Another limitation of these studies is that the mouse mesothelioma model that researchers used in the first study, as well as the models they have used in NIR-PIT studies for other types of cancer, was created by implanting human tumor tissue under the skin of mice with a greatly suppressed immune system. This type of model "is not representative of human cancers, " the researchers wrote in Oncotarget.
However, Dr. Kobayashi said,"We found that when NIR-PIT was performed on animals with healthy immune systems, we got much better responses. Therefore, we believe that the responses will be much better in people with intact immune systems than what we saw in mice."
Phase I clinical trials currently underway with NIR-PIT may help answer that question.

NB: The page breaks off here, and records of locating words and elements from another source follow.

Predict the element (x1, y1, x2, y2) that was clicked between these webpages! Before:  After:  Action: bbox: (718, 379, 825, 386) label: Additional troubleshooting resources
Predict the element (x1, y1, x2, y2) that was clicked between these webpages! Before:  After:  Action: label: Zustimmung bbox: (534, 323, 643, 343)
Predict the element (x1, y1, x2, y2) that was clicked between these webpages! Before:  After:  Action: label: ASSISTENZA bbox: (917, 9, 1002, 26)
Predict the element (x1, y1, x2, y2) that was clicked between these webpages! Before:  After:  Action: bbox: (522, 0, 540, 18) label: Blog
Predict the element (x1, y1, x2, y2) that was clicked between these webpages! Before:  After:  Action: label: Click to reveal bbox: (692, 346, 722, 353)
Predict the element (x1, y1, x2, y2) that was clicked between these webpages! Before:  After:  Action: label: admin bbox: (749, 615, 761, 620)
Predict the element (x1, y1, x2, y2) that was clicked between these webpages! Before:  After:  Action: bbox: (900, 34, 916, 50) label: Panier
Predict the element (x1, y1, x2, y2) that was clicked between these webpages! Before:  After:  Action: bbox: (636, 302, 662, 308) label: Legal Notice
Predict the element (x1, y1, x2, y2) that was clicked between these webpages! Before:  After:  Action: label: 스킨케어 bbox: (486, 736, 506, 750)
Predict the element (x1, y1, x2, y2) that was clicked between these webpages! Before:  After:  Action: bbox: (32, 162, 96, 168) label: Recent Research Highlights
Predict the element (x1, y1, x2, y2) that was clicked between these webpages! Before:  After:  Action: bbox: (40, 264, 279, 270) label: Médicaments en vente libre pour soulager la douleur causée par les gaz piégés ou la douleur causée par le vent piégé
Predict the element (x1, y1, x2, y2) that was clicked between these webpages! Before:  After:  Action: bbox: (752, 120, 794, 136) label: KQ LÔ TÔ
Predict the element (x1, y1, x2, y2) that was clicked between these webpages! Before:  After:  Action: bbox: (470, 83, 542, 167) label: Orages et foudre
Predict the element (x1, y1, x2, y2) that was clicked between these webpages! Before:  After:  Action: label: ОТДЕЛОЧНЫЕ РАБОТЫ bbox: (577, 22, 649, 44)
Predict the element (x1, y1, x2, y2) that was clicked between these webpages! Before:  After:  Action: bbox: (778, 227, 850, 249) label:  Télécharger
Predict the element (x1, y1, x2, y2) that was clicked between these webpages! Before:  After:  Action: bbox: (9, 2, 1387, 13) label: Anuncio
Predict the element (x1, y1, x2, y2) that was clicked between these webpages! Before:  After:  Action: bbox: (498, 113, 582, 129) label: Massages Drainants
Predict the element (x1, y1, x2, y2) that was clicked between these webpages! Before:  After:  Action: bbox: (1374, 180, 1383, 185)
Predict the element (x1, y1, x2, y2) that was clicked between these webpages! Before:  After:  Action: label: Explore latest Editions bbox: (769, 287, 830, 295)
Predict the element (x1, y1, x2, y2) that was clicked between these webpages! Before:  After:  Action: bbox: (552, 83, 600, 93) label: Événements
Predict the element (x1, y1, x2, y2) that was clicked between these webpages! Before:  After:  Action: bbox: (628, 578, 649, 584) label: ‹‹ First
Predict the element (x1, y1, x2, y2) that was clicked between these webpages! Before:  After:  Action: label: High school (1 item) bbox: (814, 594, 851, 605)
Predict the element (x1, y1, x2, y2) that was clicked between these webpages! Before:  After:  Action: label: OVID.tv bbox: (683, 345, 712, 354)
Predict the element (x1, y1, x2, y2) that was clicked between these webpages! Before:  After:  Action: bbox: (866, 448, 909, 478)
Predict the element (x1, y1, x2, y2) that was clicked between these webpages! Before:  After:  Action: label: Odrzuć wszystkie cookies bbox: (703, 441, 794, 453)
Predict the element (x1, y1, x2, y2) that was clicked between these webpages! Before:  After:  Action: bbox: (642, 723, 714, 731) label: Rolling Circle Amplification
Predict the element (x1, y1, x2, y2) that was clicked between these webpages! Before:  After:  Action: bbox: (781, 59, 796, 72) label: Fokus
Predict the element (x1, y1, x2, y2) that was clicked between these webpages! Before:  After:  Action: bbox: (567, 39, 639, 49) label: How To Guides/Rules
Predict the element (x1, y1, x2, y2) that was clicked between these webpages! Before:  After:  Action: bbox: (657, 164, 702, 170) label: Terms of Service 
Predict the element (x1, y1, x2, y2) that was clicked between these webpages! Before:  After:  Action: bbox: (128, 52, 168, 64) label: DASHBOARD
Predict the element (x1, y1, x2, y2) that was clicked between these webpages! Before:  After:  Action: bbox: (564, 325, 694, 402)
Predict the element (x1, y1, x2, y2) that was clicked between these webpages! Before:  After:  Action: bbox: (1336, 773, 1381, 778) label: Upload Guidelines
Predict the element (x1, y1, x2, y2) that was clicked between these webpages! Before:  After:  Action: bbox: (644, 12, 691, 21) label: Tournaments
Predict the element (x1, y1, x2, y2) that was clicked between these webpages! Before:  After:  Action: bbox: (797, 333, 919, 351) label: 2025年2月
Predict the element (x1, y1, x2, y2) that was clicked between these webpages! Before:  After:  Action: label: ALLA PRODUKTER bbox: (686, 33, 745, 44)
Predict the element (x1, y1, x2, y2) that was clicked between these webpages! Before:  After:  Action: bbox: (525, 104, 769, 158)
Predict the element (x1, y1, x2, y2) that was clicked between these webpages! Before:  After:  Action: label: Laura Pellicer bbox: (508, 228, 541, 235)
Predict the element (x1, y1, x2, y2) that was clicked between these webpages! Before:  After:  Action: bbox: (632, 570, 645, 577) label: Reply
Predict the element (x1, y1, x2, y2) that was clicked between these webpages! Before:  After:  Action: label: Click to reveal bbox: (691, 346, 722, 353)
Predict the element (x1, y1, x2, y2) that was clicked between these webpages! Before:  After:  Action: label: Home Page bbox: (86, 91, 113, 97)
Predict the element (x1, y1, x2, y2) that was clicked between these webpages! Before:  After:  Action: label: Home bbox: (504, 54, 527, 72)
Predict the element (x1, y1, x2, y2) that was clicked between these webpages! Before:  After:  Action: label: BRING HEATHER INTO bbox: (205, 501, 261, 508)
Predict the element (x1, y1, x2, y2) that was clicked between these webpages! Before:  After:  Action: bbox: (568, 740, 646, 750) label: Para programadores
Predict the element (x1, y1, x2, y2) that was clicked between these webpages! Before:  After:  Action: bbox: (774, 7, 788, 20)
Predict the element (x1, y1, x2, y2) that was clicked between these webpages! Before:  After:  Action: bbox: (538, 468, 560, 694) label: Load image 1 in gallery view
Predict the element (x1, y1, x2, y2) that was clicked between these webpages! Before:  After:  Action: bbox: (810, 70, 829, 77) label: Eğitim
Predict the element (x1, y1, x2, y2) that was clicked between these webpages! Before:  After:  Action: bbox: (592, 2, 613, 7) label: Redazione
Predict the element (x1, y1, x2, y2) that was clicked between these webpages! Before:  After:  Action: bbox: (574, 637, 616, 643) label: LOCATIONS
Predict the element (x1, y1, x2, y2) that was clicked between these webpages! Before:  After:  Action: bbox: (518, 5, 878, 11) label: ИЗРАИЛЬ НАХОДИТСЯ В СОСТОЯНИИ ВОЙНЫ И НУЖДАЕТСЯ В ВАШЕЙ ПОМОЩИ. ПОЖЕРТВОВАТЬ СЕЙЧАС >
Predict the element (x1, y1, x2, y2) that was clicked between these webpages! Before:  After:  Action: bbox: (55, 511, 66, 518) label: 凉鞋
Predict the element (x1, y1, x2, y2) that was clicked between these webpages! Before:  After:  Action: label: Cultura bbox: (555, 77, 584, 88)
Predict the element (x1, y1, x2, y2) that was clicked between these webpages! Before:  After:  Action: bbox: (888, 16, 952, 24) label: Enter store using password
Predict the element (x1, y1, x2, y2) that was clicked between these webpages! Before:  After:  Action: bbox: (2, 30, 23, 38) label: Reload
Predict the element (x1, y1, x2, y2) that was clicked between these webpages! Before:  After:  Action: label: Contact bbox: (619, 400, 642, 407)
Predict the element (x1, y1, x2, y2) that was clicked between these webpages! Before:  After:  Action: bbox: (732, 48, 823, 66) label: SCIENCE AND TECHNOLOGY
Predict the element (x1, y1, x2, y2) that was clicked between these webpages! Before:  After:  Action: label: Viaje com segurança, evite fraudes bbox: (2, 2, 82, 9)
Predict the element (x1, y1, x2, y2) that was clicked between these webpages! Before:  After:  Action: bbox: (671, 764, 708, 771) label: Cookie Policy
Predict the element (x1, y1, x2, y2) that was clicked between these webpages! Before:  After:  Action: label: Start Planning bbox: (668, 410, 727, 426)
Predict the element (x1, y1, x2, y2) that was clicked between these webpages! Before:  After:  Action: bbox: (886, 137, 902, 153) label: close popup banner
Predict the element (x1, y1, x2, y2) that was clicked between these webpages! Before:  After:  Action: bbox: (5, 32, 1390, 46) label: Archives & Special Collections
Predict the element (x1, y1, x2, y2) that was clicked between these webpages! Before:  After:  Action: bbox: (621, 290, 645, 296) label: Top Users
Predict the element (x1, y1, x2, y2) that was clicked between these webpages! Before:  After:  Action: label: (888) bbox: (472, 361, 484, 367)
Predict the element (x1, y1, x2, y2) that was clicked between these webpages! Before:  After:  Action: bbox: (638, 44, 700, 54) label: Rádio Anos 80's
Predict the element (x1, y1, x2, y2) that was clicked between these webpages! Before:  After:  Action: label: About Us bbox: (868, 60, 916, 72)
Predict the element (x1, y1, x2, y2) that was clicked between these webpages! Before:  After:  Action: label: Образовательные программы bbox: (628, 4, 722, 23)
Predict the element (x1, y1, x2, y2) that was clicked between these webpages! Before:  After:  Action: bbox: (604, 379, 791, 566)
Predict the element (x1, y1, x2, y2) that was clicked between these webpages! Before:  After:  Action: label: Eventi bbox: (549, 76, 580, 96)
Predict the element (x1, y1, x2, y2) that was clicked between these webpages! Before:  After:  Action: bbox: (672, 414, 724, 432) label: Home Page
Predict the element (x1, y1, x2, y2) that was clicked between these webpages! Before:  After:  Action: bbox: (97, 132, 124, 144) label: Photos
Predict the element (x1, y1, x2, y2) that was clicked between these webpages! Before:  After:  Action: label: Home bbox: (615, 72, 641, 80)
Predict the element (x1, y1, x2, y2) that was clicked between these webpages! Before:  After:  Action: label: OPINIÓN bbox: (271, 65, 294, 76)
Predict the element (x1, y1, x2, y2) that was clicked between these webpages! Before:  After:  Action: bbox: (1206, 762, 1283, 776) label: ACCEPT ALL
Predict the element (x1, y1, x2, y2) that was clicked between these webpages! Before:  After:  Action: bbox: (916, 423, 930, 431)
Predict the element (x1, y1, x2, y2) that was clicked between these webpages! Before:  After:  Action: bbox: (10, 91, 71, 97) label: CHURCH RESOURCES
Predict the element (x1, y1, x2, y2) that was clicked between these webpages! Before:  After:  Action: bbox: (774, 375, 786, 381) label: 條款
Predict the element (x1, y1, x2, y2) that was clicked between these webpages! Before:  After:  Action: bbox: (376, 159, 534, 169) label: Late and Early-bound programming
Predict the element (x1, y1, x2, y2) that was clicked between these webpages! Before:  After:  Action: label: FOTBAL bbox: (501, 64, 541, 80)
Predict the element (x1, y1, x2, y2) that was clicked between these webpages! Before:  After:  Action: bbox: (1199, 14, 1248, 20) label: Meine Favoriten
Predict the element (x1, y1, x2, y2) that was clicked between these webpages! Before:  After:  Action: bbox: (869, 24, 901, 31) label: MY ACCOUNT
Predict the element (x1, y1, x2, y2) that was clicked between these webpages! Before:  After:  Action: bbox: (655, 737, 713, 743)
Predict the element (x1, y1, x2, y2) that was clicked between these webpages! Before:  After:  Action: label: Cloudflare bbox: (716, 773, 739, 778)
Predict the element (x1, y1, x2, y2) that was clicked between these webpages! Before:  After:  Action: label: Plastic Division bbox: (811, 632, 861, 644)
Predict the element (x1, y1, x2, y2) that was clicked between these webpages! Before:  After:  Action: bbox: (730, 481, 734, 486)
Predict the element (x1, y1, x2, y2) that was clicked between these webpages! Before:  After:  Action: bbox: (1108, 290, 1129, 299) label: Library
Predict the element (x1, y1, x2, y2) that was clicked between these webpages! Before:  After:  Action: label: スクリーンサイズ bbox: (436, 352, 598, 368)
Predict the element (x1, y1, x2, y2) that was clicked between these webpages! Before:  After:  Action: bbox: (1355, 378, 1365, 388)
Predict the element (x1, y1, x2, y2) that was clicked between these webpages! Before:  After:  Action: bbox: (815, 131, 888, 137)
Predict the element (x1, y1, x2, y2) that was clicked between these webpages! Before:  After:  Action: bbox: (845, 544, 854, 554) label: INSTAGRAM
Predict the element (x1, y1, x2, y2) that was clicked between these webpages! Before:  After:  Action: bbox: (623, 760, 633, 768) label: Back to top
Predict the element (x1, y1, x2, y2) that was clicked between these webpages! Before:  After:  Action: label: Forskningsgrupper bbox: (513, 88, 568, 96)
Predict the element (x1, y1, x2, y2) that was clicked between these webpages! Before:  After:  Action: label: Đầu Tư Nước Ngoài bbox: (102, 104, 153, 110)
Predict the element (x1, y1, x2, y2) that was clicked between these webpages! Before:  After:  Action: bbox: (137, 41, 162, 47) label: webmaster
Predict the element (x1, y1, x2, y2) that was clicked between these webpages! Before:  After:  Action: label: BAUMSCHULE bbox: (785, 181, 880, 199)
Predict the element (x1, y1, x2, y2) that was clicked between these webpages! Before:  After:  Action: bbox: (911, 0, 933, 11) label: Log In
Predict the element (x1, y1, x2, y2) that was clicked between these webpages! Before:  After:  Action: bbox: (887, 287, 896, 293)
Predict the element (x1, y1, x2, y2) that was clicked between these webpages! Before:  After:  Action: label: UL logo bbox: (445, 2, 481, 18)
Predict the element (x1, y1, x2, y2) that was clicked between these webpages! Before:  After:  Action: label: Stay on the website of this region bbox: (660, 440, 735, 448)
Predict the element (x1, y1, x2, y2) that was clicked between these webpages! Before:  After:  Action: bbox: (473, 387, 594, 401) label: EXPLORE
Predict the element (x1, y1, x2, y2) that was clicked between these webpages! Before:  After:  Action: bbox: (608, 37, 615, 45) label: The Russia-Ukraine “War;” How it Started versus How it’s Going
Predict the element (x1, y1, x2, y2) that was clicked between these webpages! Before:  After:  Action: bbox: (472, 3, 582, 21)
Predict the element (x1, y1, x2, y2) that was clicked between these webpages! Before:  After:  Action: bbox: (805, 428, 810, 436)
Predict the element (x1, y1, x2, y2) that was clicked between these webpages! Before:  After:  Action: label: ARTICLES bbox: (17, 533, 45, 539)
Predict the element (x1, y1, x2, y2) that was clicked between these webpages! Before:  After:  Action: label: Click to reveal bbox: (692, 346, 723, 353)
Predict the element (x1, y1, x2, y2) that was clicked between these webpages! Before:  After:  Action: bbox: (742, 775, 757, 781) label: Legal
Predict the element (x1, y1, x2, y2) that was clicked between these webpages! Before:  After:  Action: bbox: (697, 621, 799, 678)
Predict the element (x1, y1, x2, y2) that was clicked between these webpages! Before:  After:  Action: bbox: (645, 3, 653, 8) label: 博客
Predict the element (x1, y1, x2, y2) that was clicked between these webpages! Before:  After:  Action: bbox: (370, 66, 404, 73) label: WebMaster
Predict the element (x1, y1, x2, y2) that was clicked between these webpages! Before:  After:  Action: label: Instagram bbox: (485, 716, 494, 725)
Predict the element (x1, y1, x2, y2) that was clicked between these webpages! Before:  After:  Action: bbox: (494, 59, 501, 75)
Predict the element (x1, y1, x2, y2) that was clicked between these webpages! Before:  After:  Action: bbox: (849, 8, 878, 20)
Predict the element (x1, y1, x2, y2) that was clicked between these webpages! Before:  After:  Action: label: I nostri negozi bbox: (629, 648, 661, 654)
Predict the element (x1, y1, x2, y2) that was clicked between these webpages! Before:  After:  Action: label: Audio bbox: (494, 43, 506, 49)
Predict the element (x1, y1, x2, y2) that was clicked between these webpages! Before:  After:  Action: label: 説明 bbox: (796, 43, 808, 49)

The trial, which is testing a conjugate of IR700 and cetuximab (Erbitux), an EGFR1 antibody, for patients with recurrent head and neck cancer, is being conducted by San Diego-based Aspyrian Therapeutics, which licenses the technology from the NCI.
NCI researchers are hopeful that the trial will provide more definitive information about the promise of this new treatment method. In the meantime, additional research is needed to better understand the mechanism by which NIR-PIT destroys tumor cells, said Dr. Choyke, a path that is currently being pursued.